Migrate from Aurora to PlanetScale
Use this guide to migrate an existing Aurora (Postgres) database to PlanetScale for Postgres.
This guide will cover a no-downtime approach to migrating using Postgres logical replication. If you are willing to tolerate downtime during a maintenance window, you may also use pg_dump
and restore. The pg_dump
/restore approach is simpler, but is only for applications where downtime is acceptable.
This guide assumes that public internet access is enabled on your Aurora database, as it will be needed to connect and replicate to the new PlanetScale host. If you cannot enable this due to security policies, consider using AWS DMS for your migration, or contact support for more specific guidance.
These instructions work for all versions of Postgres that support logical replication (version 10+) If you have an older version you want to bring to PlanetScale, contact us for guidance.
Before beginning a migration, you should check our extensions documentation to ensure that all of the extensions you rely on will work on PlanetScale.
As an alternative to this guide, you can also try our Postgres migration scripts. These allow you to automate some of the manual steps that we describe in this guide.
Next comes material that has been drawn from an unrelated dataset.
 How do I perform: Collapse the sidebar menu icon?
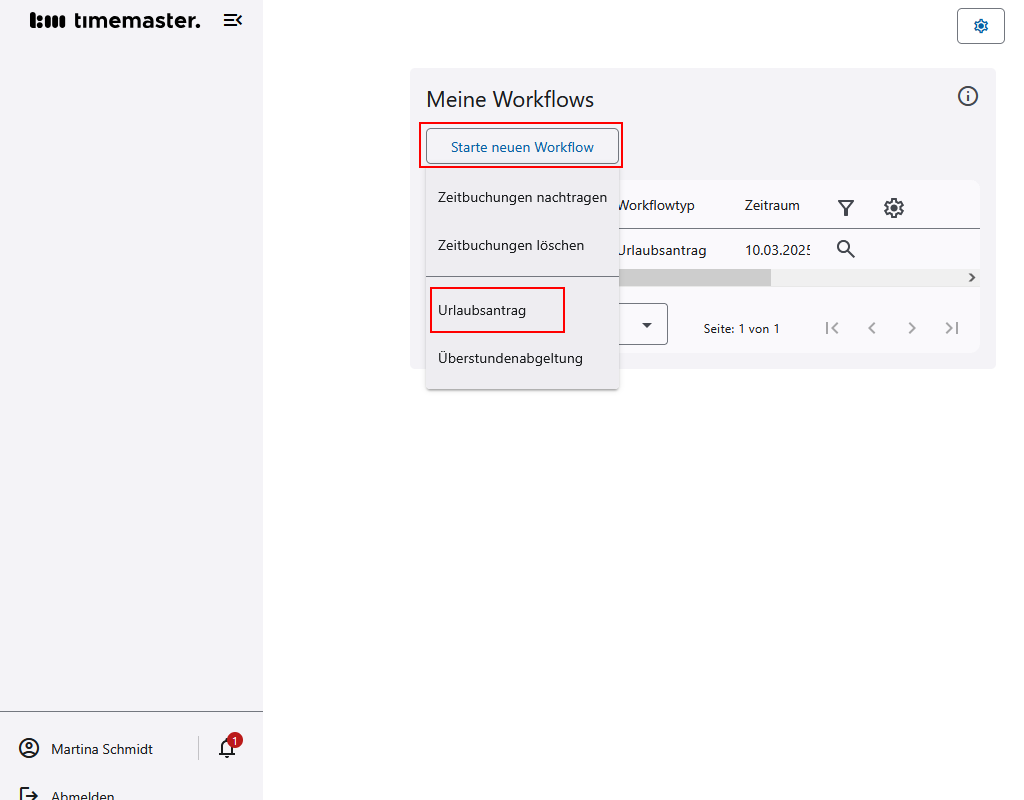tap(233, 20)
1. Prepare your PlanetScale database
Go to app.planetscale.com
and create a new database. A few things to check when configuring your database:
- Ensure you select the correct cloud region. You typically want to use the same region that you deploy your other application infrastructure to.
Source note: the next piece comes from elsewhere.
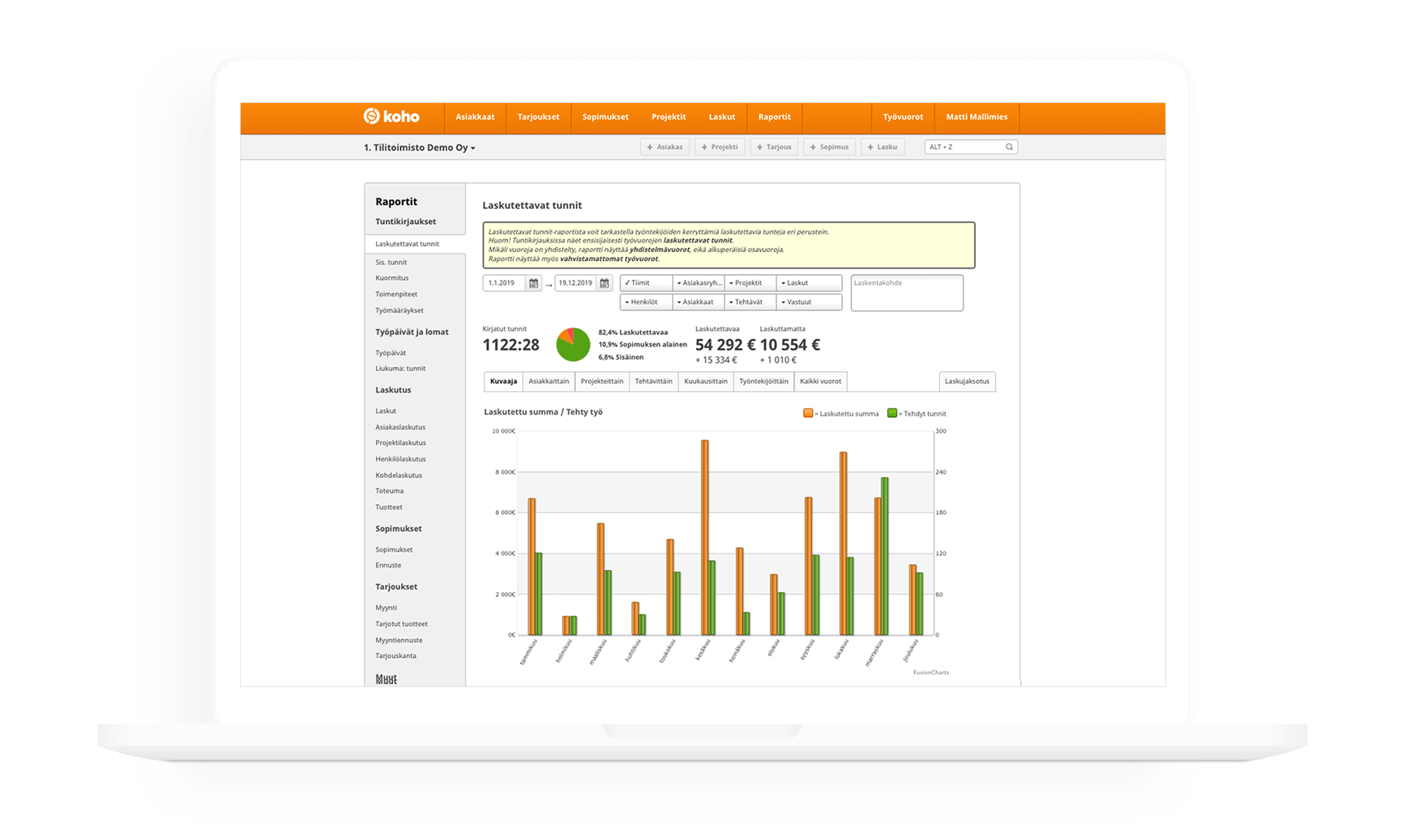Click the plus icon on Lasku quick-add button

coord(872,146)
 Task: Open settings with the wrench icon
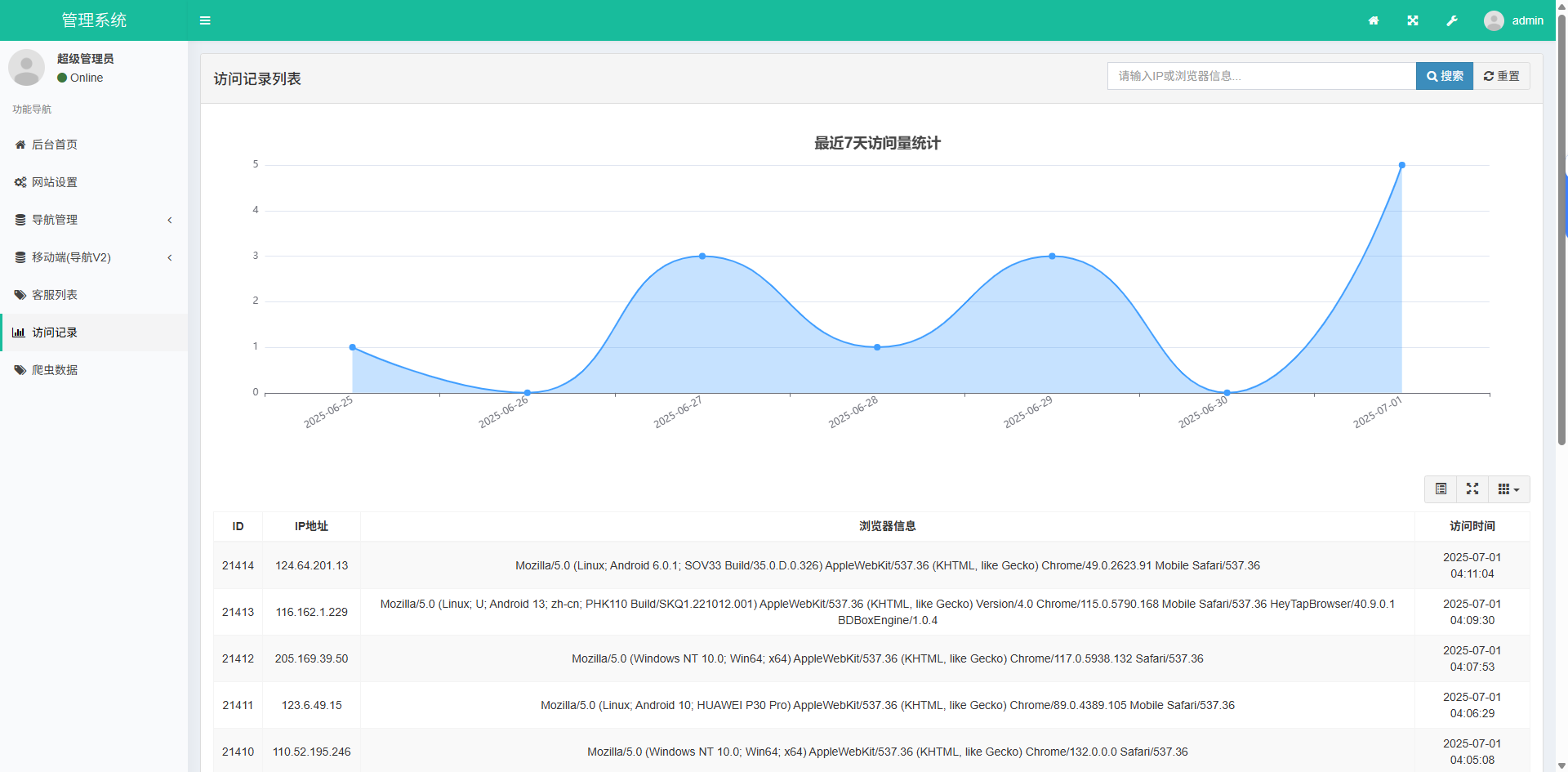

- This guide assumes you are migrating from a Postgres Aurora database, so also choose the Postgres option in PlanetScale.
- Choose the best storage option for your needs. For applications needing high-performance and low-latency I/O, use PlanetScale Metal. For applications that need more flexible storage options or smaller compute instances, choose "Elastic Block Storage" or "Persistent Disk."
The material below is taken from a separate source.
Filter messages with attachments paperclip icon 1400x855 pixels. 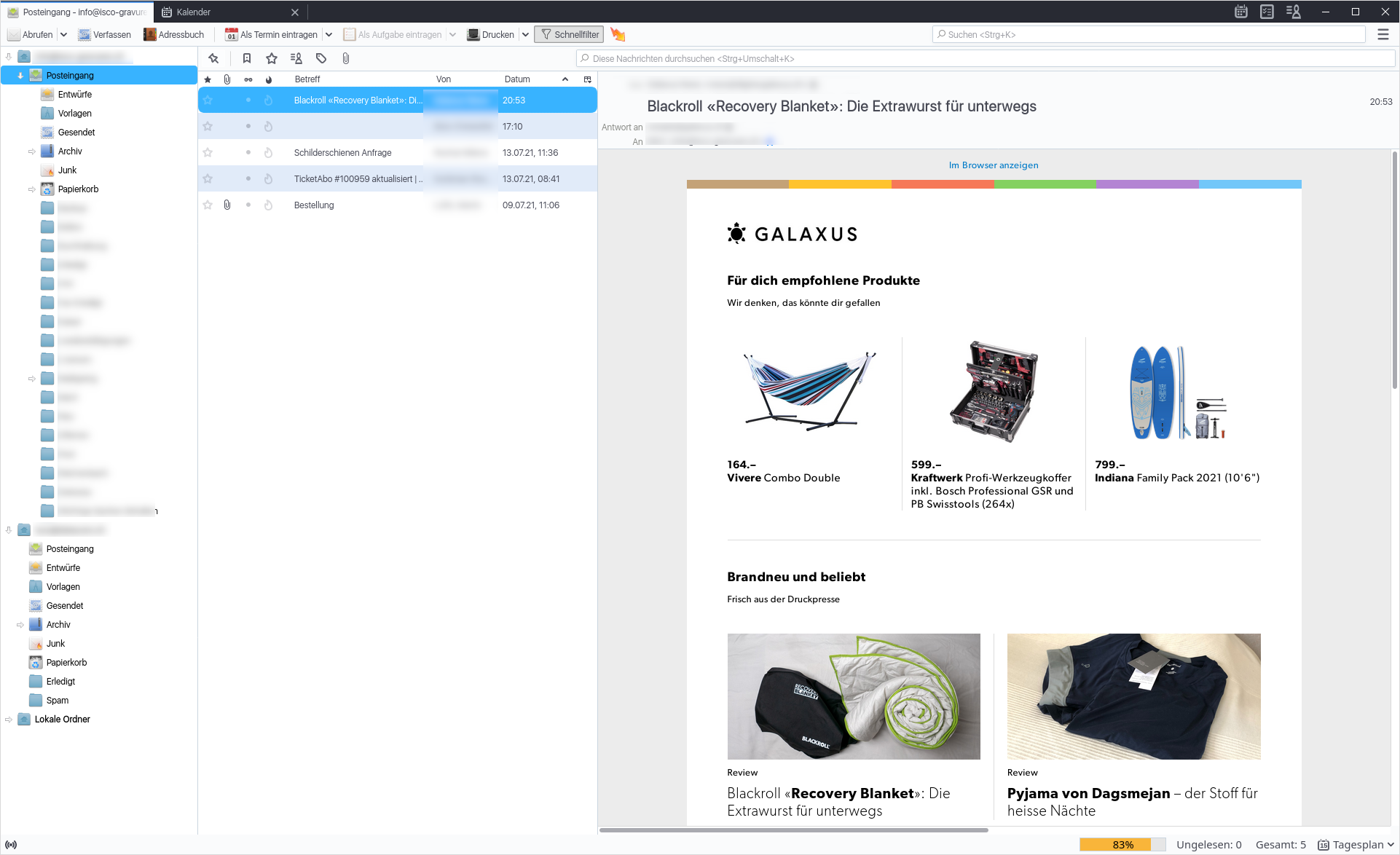pyautogui.click(x=346, y=58)
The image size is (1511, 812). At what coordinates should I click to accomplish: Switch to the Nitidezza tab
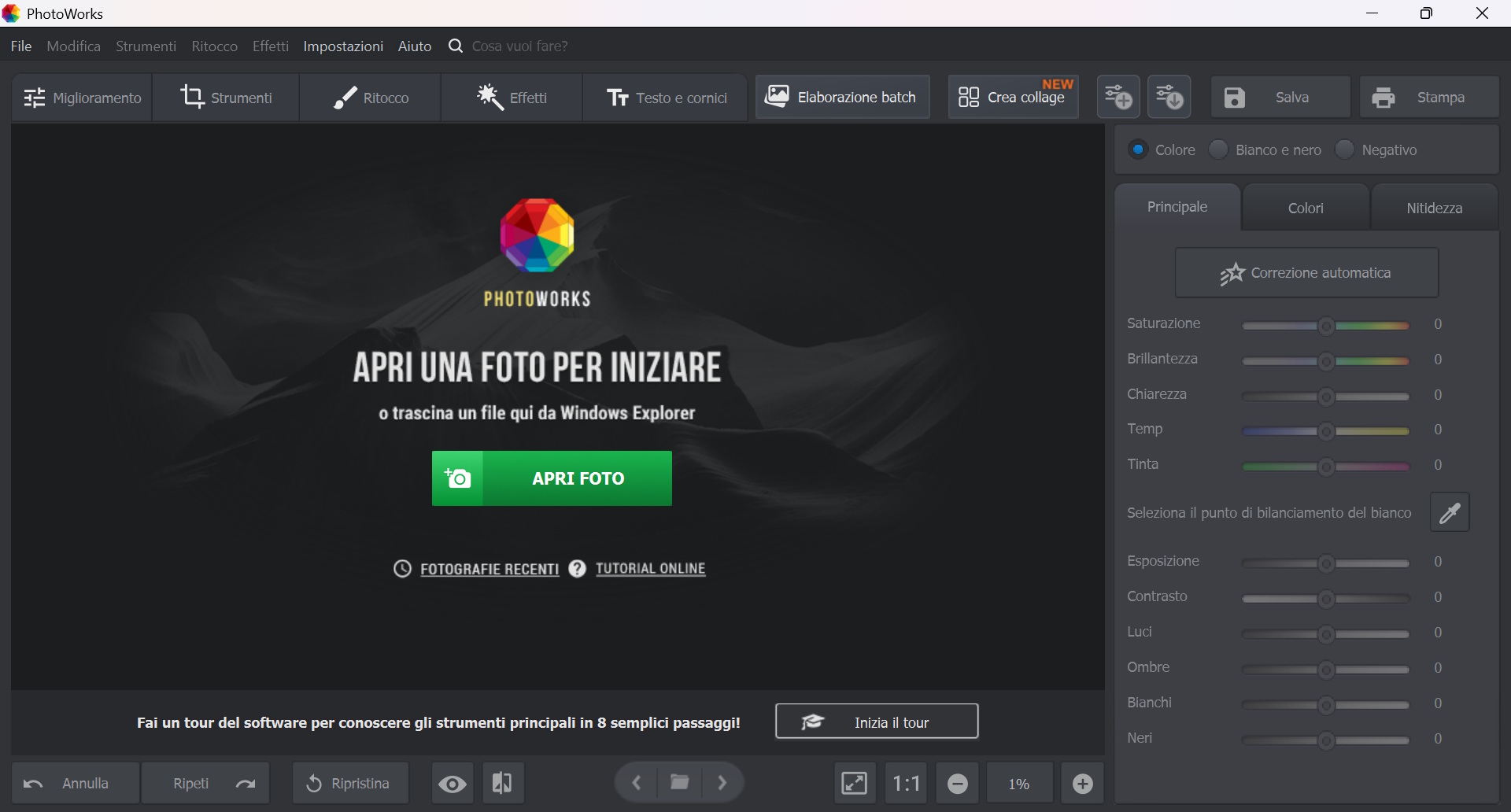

Once the database is created and ready, navigate to your dashboard and click the "Connect" button.
From here, follow the instructions to create a new default role. This role will act as your admin role, with the highest level of privileges.
Though you may use this one for your migration, we recommend you use a separate role with lesser privileges for your migration and general database connections.
To create a new role, navigate to the Role management page in your database settings. Click "New role" and give the role a memorable name. By default, pg_read_all_data
and pg_write_all_data
are enabled. In addition to these, enable pg_create_subscription
and postgres
, and then create the role.
Copy the password and all other connection credentials into environment variables for later use:
PLANETSCALE_USERNAME=pscale_api_XXXXXXXXXX.XXXXXXXXXX PLANETSCALE_PASSWORD=pscale_pw_XXXXXXXXXXXXXXXXXXXXXXX PLANETSCALE_HOST=XXXX.pg.psdb.cloud PLANETSCALE_DBNAME=postgres
We also recommend that you increase max_worker_processes
for the duration of the migration, in order to speed up data copying. Go to the "Parameters" tab of the "Cluster configuration" page:
On this page, increase this value from the default of 4
to 10
or more:
You can decrease these values after the migration is complete.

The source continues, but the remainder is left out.